Mr Graves said he first began detecting “unknown objects” in US airspace in 2014, while stationed at Virginia Beach.
He said during a training mission 10 miles off the coast, two aircraft got “split” by a UAP described as a “dark grey or black cube inside a clear sphere”.
Despite raising safety concerns, no official log of the incident was made, he claimed.
He said such “excessive classification practices” over decades were keeping “crucial information hidden”.
“If they are foreign drones, it is an urgent national security problem,” he said.
“If it is something else, it’s an issue for science.

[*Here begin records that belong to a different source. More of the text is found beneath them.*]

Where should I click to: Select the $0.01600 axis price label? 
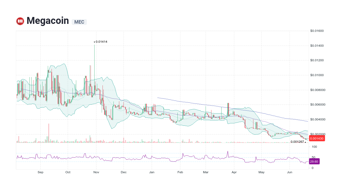coord(317,31)
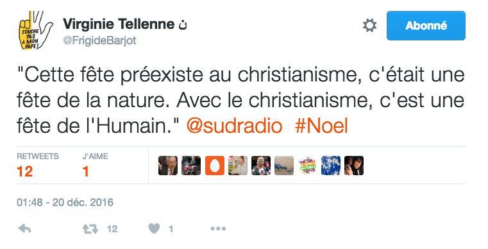Click the @FrigideBarjot handle

click(99, 40)
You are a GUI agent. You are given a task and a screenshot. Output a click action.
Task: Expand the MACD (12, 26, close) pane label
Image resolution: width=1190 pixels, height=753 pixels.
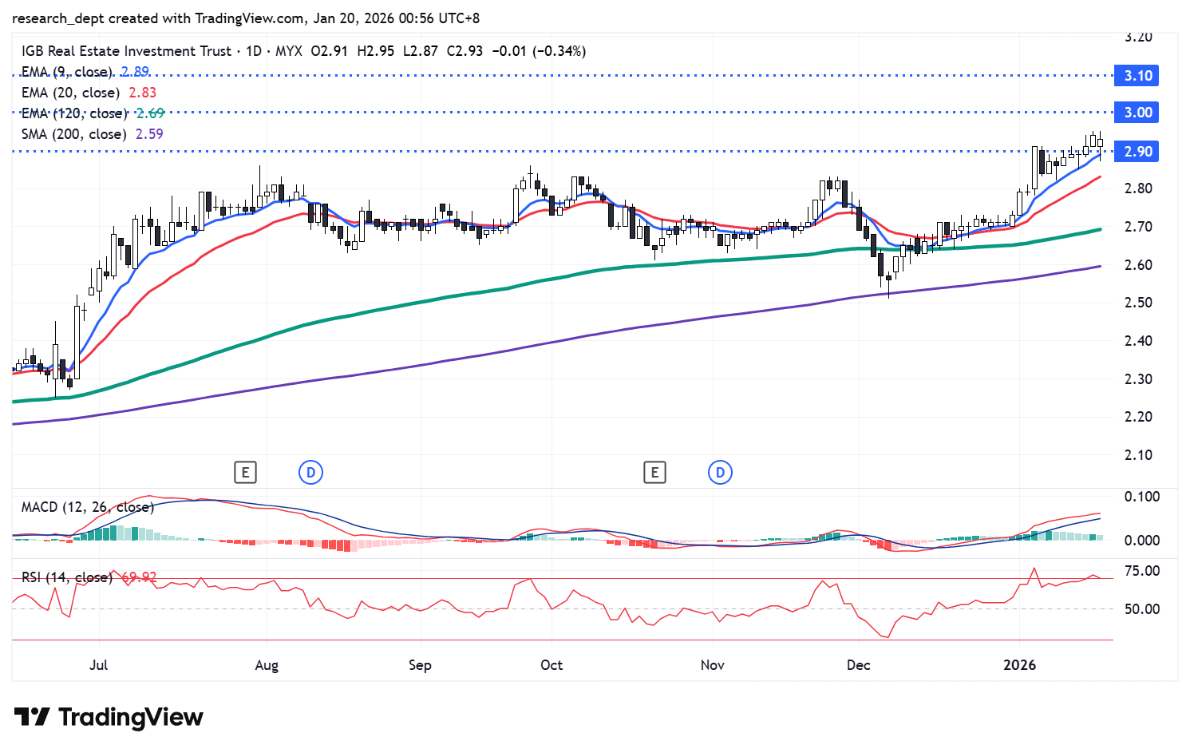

In either case, they are an issue for flight safety.”
A report from the Pentagon in 2021 found no evidence linking UAPs to extraterrestrials, with most of the sightings believed to be drones or balloons.
An example from this year was a Chinese “spy balloon” that was shot down over US airspace.
Mr Graves was one of three men called to give evidence on Wednesday.
The other two were ex-Navy commander David Fravor and former intelligence official David Grusch.
Mr Fravor has also said to have seen UAPs, while Mr Grusch has claimed the US has retrieved “intact and partially intact” vehicles of nonhuman origin.
Mr Grusch told the hearing he became a whistleblower after receiving reports from “esteemed” current and former military officials that the US government was hiding information about UAPs.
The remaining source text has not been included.